昔からそうだった。「マンションのロビーに銀行強盗の人たちがいた!」と小学校から帰ってくるや否や、ランドセルをソファに放り投げ、急いで母に告げたのを憶えている。
「アンタね。なんでこんな古いマンションのロビーに、銀行強盗が来るのよ! もう一回ロビーまで戻って、銀行強盗なら銀行強盗らしく、ちゃんと銀行を襲ってこい! って言ってきなさい!」母はそう言って、こちらも見ずに怒鳴った。
いま考えるとあの頃、母は僕のどうでもいい、下らない嘘に心底辟易していたんだと思う。子供ながらにぐうの音も出ない母からのツッコミに、僕は言葉がつづかない。僕の頭を一度軽く引っ叩いて、「せめてもっと面白い嘘つきなさいよ!」と母から教育的指導が入った。
それからも学校帰りに殺人鬼に遭遇したとか、死んだ婆ちゃんとコンビニでバッタリ会ったとか、母に対してアイデア出しをするかのように、日々僕は「嘘」のプレゼンを繰り返した。
「アンタ、この仕事があって本当によかったわねえ」前に僕の小説を読んだ母から、そんな感想をもらったことがある。あのときの「嘘」のプレゼンの真価は、いままさに問われているのかもしれない。

別れ話の途中、僕の下らない嘘を指摘した彼女が、「深夜に私が電話したの憶えてる? あなたは三宿の駐車場で気持ち悪くて倒れてるって言ったんだよ」と呆れるように言う。正直まったく憶えていなかった。
「私あのとき、三宿にある駐車場を一つひとつ全部回ったけど、どこにもあなたはいなかった。
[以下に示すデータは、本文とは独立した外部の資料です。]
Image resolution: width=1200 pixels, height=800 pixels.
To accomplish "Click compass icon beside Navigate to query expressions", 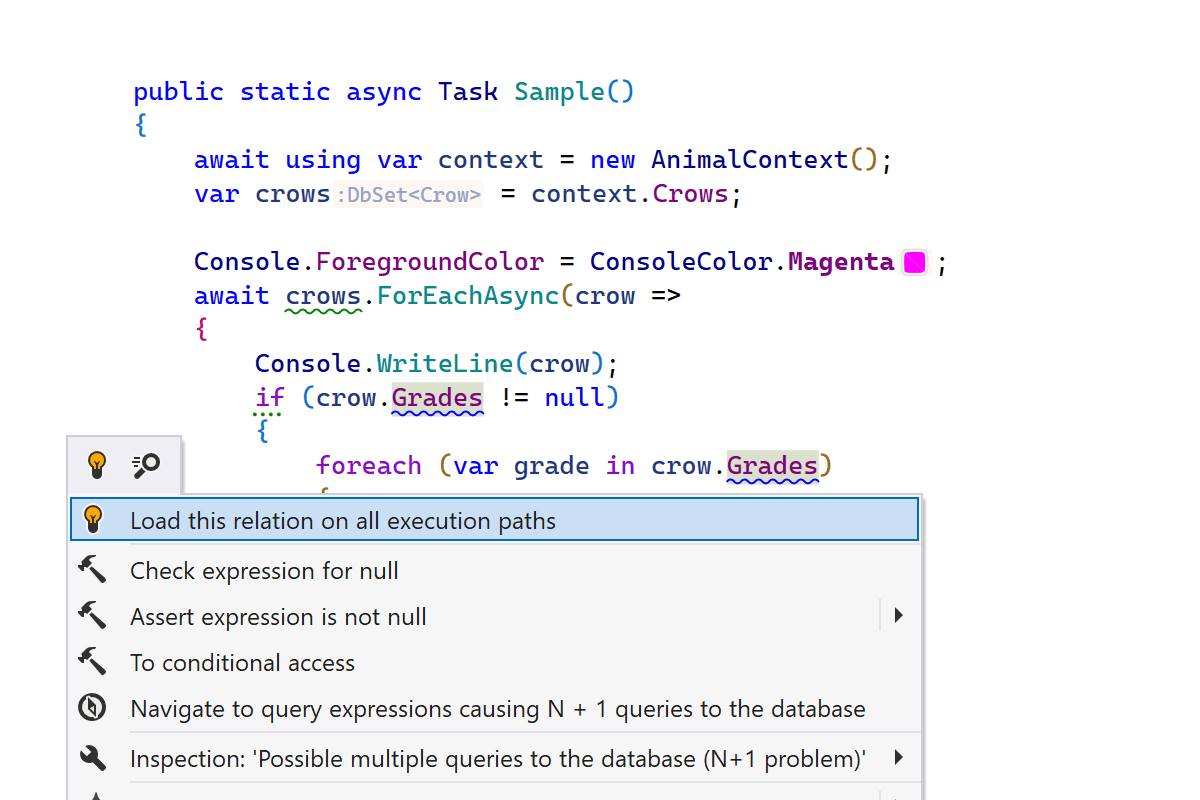I will 92,708.
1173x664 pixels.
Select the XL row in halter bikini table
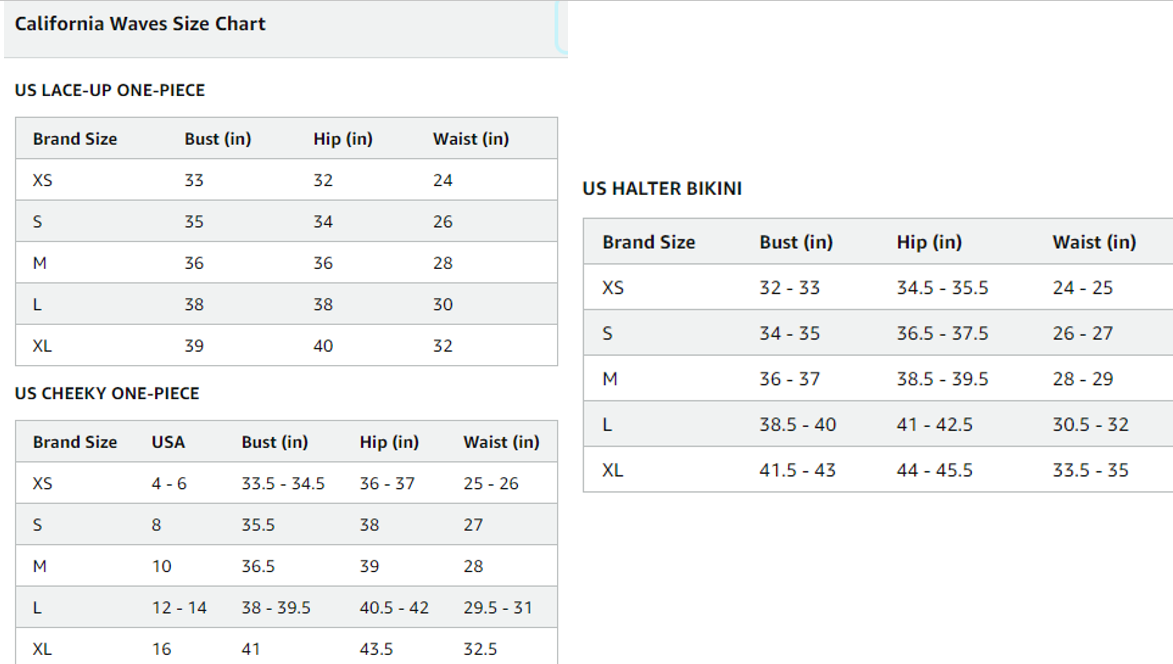[x=878, y=470]
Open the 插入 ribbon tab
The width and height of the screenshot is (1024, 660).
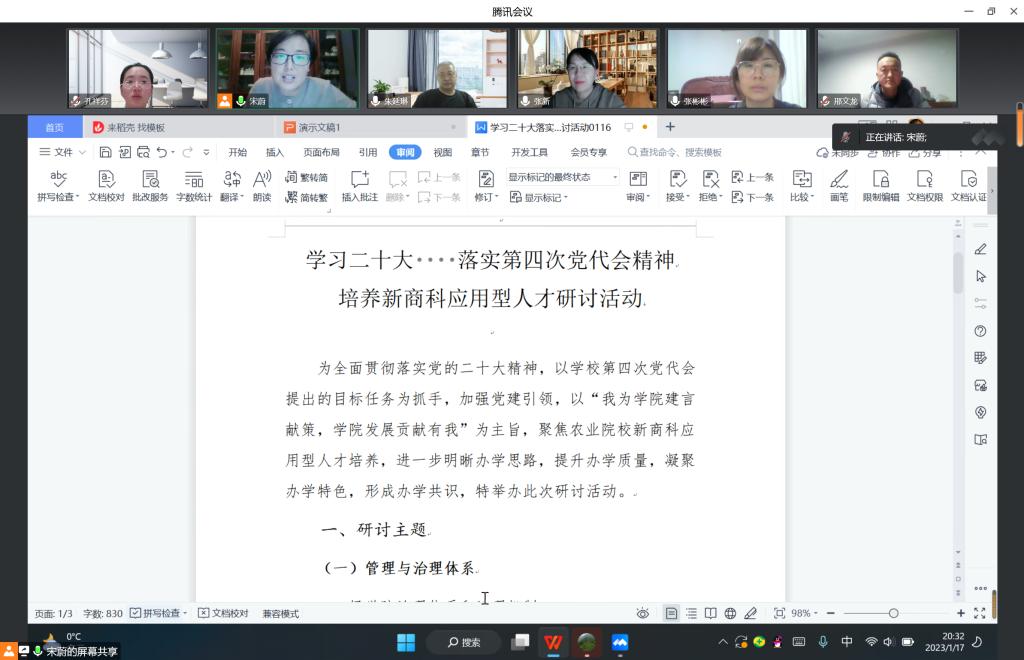click(275, 152)
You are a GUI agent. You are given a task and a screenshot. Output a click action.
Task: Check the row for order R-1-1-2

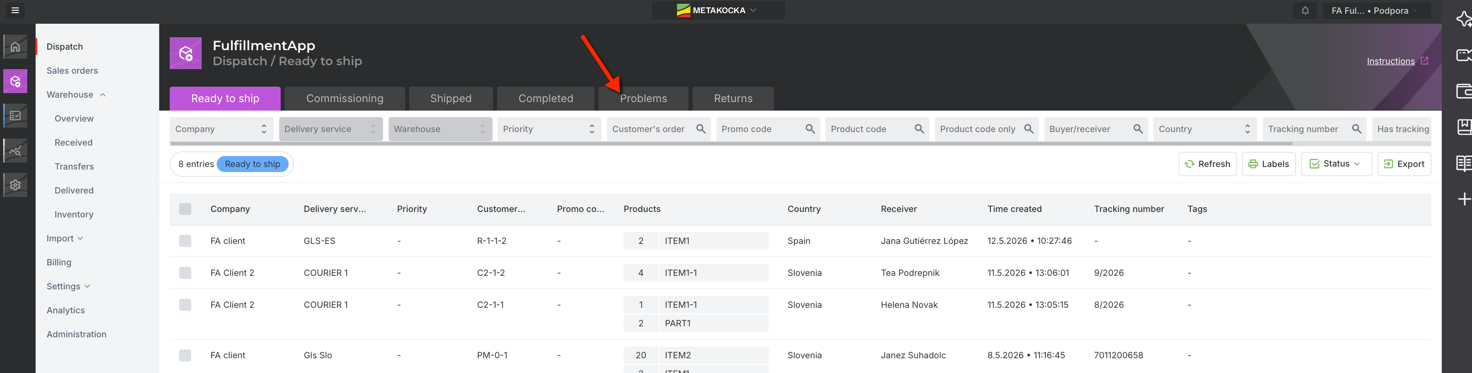185,241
また嘘だったのかって呆れ返りながらも、倒れてるってことが嘘で良かったって、ホッとしたの」とつづけた。
僕はまたすぐに「ごめんなさい」と言いたかったけれど、もう「ごめんなさい」の在庫が尽きてしまって、なにも言葉が出てこなかった。
あーあ、とため息をするように言った彼女は、「別れてもお互い友達少ないし、たまにはLINEしようよ。私も夜とかすると思うし」と言いながら、右手にはめていたシルバーの指輪をキュキュとはずして僕に手渡した。
「うん。たまに近況報告とかしよう。必ずLINEするよ」と僕は返した。

一度だけ本当にLINEを送ろうと思ったことはあったが、結局、LINEをすることはなかった。僕は彼女にまた嘘をついてしまった。
先日、あのとき返されたシルバーの指輪を、机の引き出しの中からたまたま見つけた。いつか、いやもう近々、処分しなければいけないと思っている。
そういえば、あれから彼女からも連絡は一切ない。「たまにはLINEしてよ。私も夜とかすると思うし」それが彼女の、僕に対してついた、最初で最後の嘘になった。